Thought I would bring this over to its own thread.

The holidays are especially difficult for MLCers and for the LBS. For them, the idea of family time makes them uncomfortable. It is the life they think it the cause of their unhappiness. For the LBS, it is the feeling of loss.

My friends, there are things you can do to lessen your pain and help you through these difficult times and allow you to move forward.

Learn to accept that this is what is at this moment, with the understanding that it wont always be this way. When you fight against it and you allow your fear to take over, you give it your power. Take it back.

Whatever you imagine is happening with the OP, get rid of. I promise you it is not anything like what you are thinking. These are two broken people in a firestorm. Trust me, your ideas are making it much bigger than it is.
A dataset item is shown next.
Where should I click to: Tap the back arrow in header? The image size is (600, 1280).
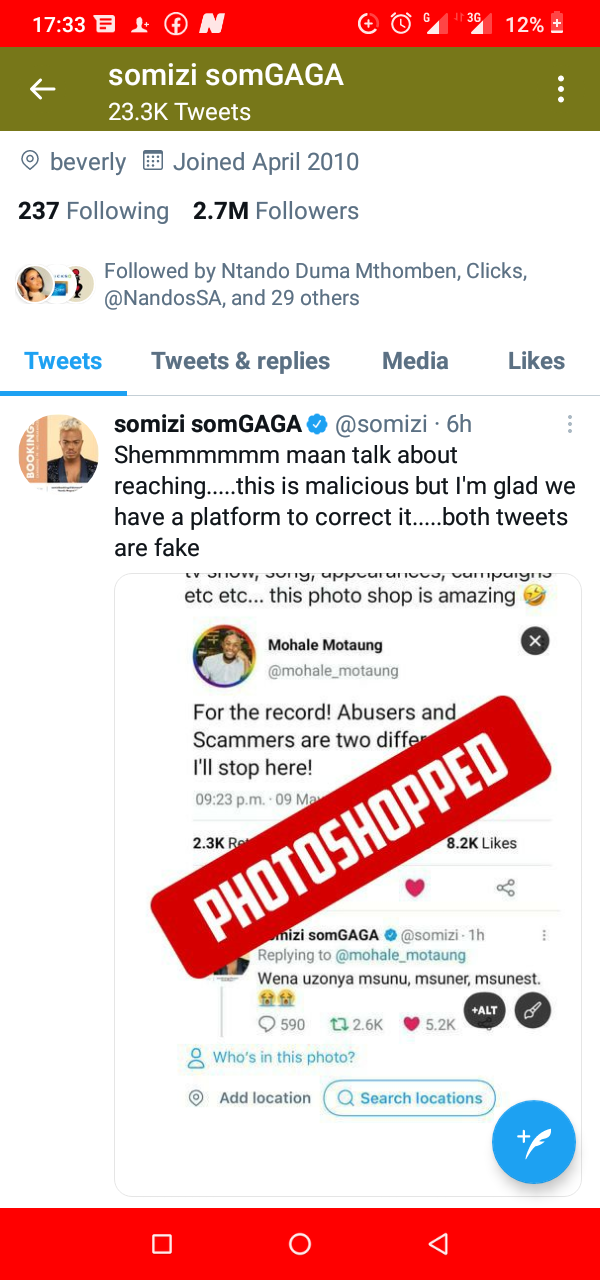[x=42, y=89]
Your MLCer is missing out on the holidays and thats sad. But you have the opportunity to make memories that can last a lifetime. Take it.

Allow yourself to feel compassion for your spouse, but, be sure to take care of you. You will feel some anger, too. Dont hold onto that too long. Doesnt serve you well.

Set aside some time to have a good cry. Then dive into the festivities with your family. Create moments. Feel the spirit of the season. Eat too much pie. Drop what you're doing and read to a child. Catch snowflakes on your tongue. Laugh great big belly laughs.

What is going to happen with your spouse is going to happen anyway. Might as well continue to live your life.

When the holidays come around, it is easy to start down the road of feeling guilty for the past. Dont go down it. Forgive yourself.

It is the season of renewal. The season for fresh starts. Let this be a time when you find your self worth.

Release the feelings of holding on, of wanting to understand, of wishing things were different, of anger and sadness. Those things weigh you down. Look at the life you have, instead of the one you want and realize how blessed you are.